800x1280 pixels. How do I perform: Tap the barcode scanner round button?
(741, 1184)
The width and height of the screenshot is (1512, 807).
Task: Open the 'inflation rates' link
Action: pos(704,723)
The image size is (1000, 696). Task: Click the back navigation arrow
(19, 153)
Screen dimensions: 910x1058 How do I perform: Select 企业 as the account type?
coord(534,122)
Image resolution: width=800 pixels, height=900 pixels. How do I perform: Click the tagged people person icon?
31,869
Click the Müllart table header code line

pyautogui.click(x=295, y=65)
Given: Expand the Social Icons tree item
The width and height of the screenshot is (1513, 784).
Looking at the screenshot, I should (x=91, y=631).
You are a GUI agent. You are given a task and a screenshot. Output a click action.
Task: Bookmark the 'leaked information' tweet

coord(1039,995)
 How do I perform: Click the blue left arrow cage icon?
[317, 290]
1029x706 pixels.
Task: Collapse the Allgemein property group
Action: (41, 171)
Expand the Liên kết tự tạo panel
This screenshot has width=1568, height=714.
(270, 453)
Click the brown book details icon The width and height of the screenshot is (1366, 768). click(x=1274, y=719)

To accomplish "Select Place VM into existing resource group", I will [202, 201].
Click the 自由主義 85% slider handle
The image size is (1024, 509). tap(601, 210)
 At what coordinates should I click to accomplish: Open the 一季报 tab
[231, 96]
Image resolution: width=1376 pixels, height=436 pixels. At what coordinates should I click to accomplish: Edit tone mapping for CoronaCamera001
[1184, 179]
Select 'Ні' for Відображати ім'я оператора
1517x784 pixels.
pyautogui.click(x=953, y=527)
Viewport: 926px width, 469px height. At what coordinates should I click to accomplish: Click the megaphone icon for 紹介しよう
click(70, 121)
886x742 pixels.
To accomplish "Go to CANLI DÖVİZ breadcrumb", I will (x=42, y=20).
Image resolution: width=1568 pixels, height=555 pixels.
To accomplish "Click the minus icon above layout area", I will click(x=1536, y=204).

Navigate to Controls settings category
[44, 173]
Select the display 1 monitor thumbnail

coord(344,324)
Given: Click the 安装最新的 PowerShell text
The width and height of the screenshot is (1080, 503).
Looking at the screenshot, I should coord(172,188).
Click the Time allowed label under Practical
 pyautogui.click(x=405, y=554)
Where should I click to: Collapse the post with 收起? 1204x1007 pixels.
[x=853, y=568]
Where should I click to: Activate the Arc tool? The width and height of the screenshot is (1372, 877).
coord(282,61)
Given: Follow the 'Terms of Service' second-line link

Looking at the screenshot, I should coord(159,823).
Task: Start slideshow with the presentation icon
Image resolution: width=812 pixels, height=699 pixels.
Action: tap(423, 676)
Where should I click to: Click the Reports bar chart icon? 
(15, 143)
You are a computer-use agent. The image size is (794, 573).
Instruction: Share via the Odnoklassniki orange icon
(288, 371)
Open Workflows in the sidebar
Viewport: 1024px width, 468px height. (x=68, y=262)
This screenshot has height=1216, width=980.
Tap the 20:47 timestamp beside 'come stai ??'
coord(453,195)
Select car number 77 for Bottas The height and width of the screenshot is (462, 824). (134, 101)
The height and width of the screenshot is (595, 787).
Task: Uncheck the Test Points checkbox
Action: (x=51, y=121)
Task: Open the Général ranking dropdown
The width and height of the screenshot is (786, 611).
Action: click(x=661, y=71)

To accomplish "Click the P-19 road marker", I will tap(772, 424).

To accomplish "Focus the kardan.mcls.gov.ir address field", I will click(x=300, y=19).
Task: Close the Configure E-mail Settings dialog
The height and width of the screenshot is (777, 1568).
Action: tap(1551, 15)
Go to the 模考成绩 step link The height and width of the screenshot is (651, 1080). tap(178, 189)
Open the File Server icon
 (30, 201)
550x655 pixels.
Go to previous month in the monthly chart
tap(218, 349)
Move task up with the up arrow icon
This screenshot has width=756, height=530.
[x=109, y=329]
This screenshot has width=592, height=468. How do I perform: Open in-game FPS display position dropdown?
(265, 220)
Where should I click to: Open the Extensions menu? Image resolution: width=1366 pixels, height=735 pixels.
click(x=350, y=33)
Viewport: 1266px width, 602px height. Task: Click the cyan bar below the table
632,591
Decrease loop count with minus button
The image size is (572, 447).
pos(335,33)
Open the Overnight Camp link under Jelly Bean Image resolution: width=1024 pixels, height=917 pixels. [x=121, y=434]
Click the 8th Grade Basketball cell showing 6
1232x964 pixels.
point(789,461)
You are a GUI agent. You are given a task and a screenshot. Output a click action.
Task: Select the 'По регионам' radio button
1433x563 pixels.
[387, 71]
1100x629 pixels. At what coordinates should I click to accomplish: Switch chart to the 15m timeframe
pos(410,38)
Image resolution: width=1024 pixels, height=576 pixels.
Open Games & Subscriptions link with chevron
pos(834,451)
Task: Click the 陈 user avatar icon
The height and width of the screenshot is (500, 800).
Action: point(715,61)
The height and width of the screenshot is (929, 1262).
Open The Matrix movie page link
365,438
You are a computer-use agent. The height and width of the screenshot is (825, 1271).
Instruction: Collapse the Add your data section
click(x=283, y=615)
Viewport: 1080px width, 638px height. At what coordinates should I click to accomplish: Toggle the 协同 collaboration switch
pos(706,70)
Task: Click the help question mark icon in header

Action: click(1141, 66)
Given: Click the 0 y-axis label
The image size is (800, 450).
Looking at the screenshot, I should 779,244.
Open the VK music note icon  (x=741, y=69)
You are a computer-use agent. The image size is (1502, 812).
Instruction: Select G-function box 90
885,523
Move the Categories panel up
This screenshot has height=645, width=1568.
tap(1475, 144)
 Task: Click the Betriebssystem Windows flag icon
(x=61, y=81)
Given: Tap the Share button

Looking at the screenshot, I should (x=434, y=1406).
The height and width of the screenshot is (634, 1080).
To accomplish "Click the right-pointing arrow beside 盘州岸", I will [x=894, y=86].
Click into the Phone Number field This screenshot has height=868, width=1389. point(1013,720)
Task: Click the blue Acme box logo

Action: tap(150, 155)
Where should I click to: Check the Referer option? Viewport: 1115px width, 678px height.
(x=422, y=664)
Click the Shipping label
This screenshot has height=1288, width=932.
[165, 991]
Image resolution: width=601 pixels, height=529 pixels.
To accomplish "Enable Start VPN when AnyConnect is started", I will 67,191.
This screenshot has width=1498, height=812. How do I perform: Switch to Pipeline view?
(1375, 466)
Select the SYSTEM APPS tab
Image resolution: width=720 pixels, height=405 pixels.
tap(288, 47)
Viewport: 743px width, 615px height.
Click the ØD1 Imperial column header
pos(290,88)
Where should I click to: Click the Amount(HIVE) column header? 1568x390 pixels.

═══

**Exercise instructions**
Filter the listing above so that only lines holding the word "Move" remain, and report those lines.

**Solution**
Move task up with the up arrow icon
Move the Categories panel up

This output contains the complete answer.